僕が何の曲だろう、と思っていると水田さんのおじいちゃんがこれはバッハのなんとかと言う曲で…と話し始めた。水田さんがおじいちゃんの話しは長いから、と口をはさむ。水田さんのおじいちゃんは笑って、ピアノを弾き始めた。
ド、レ、ミ、ファ、ソ、ラ、シ、ド。世界は音でできてるんですよ。
昨日は家に帰ってからずっと音の事ばかり考えていた。色んな音にドレミをあてはめると楽しくなって来た。目の前がぱあっと明るくなって嬉しくてドキドキして、もう二度と小指の生えてこない右手を見てなんだか泣きそうになった。

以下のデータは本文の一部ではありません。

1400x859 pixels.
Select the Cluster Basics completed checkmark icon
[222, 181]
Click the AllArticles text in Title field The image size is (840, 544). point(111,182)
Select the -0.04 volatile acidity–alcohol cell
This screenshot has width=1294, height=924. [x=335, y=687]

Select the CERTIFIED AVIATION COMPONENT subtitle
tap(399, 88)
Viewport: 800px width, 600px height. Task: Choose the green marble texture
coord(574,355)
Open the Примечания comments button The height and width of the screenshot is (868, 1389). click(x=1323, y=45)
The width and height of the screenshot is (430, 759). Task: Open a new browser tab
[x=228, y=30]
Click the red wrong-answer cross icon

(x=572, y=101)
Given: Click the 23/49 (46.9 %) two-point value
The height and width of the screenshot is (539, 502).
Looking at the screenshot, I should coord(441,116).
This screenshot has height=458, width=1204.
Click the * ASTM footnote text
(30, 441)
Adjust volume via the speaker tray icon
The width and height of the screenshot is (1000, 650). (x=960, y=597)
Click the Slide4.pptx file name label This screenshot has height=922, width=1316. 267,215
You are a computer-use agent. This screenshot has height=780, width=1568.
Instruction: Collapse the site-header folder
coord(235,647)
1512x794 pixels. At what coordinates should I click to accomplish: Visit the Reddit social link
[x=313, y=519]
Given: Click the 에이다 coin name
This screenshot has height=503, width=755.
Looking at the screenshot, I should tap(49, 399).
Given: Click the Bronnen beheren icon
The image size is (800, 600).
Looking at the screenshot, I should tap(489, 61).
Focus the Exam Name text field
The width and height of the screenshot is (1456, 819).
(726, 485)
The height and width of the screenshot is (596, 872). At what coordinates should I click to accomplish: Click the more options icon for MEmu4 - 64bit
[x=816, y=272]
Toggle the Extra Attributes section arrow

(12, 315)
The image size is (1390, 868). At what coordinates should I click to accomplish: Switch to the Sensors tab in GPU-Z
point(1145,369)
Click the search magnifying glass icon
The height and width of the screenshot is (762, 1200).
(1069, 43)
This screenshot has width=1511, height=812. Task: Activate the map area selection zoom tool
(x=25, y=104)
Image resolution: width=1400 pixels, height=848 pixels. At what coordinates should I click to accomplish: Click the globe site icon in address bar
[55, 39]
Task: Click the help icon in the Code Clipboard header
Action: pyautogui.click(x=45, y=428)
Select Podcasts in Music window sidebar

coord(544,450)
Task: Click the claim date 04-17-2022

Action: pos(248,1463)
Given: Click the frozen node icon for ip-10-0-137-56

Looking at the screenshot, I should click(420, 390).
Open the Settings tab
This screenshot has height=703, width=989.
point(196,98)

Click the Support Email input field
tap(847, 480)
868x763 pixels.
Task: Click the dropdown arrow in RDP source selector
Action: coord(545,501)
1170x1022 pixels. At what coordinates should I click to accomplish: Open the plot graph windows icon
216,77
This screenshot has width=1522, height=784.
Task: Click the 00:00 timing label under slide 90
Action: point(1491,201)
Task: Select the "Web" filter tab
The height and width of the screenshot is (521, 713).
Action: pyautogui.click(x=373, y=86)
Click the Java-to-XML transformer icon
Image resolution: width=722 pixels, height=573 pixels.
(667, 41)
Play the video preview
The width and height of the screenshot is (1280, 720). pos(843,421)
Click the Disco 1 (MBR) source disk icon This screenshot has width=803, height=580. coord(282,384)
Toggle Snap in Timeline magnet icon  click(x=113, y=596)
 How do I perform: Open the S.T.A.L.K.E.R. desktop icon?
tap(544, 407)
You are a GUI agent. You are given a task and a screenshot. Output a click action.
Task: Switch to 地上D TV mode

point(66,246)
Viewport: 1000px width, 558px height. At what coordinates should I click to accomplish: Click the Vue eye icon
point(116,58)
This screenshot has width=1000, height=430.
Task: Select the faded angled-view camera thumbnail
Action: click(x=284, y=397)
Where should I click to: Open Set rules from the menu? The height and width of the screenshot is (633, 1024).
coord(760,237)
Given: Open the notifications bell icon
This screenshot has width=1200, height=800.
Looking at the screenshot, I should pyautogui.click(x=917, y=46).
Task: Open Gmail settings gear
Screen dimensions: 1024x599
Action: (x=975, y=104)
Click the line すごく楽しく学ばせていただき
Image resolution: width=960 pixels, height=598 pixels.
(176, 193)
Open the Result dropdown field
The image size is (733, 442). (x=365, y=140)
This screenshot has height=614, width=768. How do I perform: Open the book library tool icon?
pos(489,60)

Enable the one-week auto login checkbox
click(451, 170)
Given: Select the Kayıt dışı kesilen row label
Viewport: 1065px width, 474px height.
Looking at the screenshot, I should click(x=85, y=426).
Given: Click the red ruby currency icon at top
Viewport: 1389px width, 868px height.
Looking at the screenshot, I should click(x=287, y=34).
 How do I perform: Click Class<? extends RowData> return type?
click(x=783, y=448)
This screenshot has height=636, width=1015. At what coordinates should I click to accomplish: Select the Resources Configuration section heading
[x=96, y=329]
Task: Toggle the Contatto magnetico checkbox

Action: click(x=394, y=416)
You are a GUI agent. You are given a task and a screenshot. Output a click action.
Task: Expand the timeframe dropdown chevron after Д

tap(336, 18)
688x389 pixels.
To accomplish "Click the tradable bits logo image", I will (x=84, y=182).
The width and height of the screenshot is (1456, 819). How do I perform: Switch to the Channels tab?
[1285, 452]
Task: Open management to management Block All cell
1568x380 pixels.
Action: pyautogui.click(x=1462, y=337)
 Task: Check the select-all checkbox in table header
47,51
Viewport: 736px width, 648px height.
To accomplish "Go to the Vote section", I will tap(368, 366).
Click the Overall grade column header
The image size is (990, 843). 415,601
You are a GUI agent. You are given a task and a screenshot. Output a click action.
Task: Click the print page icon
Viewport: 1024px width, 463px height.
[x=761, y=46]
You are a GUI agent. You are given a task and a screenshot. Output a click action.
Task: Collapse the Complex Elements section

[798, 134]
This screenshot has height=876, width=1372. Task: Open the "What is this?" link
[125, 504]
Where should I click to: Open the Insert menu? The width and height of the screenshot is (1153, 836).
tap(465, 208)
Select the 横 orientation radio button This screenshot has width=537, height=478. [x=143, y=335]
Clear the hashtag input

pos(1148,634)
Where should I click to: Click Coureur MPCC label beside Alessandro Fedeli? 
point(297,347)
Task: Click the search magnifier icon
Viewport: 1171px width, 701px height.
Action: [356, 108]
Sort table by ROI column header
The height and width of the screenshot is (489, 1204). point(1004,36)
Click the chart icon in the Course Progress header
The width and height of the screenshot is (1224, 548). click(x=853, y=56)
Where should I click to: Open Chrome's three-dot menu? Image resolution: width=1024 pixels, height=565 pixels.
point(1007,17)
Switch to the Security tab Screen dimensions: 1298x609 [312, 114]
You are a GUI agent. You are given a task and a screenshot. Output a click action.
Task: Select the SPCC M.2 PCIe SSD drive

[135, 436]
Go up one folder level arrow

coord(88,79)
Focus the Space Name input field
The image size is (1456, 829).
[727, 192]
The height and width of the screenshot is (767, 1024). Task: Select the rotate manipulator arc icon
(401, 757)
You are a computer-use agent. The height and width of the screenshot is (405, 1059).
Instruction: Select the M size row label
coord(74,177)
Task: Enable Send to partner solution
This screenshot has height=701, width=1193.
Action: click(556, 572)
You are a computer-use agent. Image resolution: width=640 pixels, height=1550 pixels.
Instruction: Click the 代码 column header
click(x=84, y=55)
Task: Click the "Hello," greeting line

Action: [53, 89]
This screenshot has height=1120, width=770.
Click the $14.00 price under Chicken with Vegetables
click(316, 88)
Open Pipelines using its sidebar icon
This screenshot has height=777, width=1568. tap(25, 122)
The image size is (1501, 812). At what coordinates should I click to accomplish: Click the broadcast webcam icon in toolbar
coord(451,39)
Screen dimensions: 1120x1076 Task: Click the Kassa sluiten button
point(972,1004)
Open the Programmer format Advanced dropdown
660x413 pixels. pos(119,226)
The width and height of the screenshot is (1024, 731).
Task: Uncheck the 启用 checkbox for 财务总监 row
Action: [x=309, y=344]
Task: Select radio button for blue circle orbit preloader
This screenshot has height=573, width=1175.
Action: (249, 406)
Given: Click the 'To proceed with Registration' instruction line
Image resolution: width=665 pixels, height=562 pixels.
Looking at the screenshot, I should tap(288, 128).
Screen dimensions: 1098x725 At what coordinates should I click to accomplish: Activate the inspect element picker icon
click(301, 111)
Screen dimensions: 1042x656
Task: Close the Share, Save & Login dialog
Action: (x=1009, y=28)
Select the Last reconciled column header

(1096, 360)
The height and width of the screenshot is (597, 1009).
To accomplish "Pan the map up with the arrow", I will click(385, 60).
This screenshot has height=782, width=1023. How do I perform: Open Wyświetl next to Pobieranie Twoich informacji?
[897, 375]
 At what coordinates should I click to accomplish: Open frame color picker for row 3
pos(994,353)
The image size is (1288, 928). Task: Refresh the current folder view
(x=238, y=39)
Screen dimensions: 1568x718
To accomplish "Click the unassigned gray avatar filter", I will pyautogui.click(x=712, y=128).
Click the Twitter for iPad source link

今日は僕の分も水田さんのおじいちゃんはおやつのドーナツを用意してくれていた。今日のBGMはショパンのなんとかと言う曲ですよ、と教えてくれた。綺麗、と僕は思った。
「音を感じる、とても素敵な事ですね。たったそれだけで少し得をした気持ちになれます」
「僕…指が9本だから逆上がりが出来ないんだけど…ピアノは弾けるかな」
僕は思い切って聞いてみた。
「もちろん弾けますよ。逆上がりは出来ないけど、ピアノは弾ける。これで出来る事がプラスマイナスゼロになりますね」
水田さんが楽しそうにクスクスとレの音で笑った。